All the other Republican candidates for president have followed the same rough format on the stump in Iowa. From the well-known (Mitt Romney, Newt Gingrich, Ron Paul) to the lesser-known (Rick Santorum, Gary Johnson, Herman Cain), they appear and give short remarks, then take questions from the crowd and the press.
Bachmann is different. The Minnesota congresswoman campaigns like a rock star, storming onstage with music blaring, letting forth an impassioned speech, then meeting the throngs that appear around her afterward, attempting to hug every child, pose for every photo and sign every autograph she can.
The cue for Bachmann to descend from her enormous campaign bus is the sound of Elvis Presley singing Chuck Berry's "Promised Land." Sometimes she will grab the hand of her husband, Marcus, and jitterbug onstage until Elvis finishes his last line, "Tell the folks back home this is the promised land calling, and the poor boy is on the line."
She is quite simply the best campaigner in the GOP field, and given her recent victory in the Iowa straw poll, it's paying dividends.
In the multiple Bachmann appearances I attended in Iowa, she did not take questions or provide deep analytical details on most subjects. But it's still possible to get a sense of her candidacy from her remarks.
She considers herself a "fighter" for conservative causes, someone who is tough enough to take on President Obama and then, once in the White House, "Get 'er done!"
Get what done, in particular? She mentions — actually, passionately proclaims — two things: Repeal the health reform act, and cut government spending. "So much of the spending is just silly!" she exclaims often.
She is confident of success. She told an audience in Pella, Iowa, "Solving these problems is really not that hard. . . . What we need is leadership. Then the good times can come back. We just need someone with the willingness and will to get it done."
Bachmann's main theme is that she is the leader of a conservative movement that has at its base "family values and traditional moral values." She highlights that she stands for "life from conception until death and marriage between one man and one woman." God and religion play a large part in her message: "We will never be ashamed of being social conserva- tives. . . . We understand that religious liberty is the essence and the foothold of this nation, and we should never be ashamed or afraid of the faith that this nation was founded upon."

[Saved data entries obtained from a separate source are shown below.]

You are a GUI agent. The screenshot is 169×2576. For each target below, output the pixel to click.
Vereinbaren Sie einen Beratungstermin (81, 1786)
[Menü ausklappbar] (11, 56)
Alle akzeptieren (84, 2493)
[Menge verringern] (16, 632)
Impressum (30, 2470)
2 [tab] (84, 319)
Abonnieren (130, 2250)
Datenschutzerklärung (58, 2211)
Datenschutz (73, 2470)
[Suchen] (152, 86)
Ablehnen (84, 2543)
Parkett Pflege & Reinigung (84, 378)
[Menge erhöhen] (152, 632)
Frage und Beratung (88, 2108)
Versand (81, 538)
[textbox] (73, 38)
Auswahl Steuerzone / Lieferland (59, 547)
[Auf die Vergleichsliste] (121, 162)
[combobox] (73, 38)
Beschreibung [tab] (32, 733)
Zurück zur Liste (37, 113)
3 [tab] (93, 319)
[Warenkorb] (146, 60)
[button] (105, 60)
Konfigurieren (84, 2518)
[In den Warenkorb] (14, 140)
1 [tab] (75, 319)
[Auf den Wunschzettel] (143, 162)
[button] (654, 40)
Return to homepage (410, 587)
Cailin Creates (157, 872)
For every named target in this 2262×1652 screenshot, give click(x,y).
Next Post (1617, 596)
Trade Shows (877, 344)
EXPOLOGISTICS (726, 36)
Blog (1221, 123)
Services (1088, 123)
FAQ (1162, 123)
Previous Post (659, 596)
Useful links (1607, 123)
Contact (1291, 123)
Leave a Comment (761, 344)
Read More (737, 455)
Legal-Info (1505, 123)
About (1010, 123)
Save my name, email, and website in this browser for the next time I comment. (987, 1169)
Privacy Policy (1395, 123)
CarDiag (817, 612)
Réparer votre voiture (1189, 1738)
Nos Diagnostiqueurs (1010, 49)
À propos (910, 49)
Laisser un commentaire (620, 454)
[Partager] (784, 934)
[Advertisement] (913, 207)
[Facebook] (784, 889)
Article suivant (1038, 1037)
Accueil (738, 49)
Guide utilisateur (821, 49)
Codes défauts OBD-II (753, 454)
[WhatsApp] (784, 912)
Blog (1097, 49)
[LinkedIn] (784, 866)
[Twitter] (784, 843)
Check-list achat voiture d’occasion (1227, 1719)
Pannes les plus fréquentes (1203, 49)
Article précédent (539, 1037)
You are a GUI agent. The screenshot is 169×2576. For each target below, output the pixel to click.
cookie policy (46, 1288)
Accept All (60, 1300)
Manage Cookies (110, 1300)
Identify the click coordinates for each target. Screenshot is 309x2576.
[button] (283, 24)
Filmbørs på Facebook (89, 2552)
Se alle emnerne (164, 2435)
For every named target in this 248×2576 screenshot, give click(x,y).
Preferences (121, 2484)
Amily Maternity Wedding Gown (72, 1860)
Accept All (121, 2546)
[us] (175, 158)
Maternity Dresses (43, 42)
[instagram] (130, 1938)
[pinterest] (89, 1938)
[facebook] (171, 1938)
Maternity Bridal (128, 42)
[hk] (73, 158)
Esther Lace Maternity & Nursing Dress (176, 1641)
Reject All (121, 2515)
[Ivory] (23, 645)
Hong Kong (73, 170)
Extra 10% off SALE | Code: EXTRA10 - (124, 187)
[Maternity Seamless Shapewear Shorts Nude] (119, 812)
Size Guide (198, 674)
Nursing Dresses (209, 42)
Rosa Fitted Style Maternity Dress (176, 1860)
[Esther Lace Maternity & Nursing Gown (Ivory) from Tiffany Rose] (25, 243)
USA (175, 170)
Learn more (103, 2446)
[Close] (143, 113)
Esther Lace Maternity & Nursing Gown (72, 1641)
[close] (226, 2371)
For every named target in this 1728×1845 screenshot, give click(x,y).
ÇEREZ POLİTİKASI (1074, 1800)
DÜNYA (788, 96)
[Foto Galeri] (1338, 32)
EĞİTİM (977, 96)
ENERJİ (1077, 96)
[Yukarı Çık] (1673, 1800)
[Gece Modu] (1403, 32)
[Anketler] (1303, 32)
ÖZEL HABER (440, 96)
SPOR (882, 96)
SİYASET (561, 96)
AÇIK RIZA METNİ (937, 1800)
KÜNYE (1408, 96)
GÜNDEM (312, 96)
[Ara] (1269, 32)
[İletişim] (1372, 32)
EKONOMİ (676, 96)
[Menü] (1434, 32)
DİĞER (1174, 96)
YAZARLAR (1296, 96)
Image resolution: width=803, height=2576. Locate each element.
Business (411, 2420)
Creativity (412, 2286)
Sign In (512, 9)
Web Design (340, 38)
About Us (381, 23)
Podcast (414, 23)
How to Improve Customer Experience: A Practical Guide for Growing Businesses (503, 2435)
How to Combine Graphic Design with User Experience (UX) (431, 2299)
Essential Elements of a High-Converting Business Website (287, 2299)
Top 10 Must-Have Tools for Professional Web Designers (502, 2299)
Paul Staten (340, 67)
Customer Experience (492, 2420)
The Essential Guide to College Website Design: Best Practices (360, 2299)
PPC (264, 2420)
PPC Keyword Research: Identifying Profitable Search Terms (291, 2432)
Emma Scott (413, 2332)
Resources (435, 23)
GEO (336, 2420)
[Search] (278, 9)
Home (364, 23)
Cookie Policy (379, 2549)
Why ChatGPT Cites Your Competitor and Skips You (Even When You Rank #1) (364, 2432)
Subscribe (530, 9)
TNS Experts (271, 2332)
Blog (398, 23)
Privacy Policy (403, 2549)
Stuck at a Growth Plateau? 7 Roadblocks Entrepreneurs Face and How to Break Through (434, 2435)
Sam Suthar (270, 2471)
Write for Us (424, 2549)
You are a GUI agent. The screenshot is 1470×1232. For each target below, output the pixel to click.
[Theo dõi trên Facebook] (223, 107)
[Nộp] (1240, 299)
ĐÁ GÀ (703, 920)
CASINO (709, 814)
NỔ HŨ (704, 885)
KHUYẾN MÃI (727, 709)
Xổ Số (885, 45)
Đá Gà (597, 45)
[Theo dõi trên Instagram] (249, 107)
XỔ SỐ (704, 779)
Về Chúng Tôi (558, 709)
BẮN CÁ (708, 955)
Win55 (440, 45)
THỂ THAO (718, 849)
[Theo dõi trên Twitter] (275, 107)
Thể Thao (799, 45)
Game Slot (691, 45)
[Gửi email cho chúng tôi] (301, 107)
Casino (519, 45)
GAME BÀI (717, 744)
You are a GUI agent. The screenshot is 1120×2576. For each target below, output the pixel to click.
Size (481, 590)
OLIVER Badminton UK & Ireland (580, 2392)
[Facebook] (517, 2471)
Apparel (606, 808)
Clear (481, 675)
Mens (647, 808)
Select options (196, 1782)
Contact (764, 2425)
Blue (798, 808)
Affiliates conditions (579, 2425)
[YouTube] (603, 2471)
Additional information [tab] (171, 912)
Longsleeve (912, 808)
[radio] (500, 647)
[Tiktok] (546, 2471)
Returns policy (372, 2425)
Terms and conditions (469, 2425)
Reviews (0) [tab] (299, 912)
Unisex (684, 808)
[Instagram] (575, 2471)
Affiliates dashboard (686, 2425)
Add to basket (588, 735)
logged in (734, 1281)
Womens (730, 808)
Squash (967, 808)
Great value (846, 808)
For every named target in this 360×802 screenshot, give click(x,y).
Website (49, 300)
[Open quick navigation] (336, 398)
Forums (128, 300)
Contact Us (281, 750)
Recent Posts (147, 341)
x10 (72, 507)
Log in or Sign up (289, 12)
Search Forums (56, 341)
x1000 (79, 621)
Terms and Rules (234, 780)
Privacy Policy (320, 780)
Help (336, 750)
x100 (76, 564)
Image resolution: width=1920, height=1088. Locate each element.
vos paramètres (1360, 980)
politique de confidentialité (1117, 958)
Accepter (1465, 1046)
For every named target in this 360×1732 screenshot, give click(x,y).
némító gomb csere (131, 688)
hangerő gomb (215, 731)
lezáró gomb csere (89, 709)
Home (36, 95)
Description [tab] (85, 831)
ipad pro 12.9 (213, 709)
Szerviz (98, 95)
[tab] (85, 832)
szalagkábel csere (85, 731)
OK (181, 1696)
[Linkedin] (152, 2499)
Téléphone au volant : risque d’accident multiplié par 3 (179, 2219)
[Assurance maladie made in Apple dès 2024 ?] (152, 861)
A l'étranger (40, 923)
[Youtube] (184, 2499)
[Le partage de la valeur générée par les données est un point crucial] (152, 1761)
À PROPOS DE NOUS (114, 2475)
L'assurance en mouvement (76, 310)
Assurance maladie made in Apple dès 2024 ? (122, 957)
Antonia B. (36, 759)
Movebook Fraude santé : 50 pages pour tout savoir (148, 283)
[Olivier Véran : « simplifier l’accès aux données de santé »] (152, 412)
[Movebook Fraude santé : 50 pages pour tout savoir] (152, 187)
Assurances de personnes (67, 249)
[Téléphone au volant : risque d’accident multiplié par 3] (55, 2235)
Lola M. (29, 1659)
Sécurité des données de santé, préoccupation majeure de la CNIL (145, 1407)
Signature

Bachmann has found success so far as a social conservative leader, but she wants to expand her appeal to fiscal conservatives and national-security conservatives. For fiscal conservatives, she cites her experience as a "federal tax lawyer" (she worked for the IRS) and small businesswoman. Regarding national security, she notes her time on the House Select Committee on Intelligence. This marriage of social, fiscal and national-security conservatives is, in her words, a "movement that can't be beat."
Bachmann's greatest strength in the crowded GOP presidential field may be her charisma, energy, optimism and willingness to stridently oppose Obama, passionately and with a smile. She is appealing to those in her party who are tired of the same old faces and the same old style.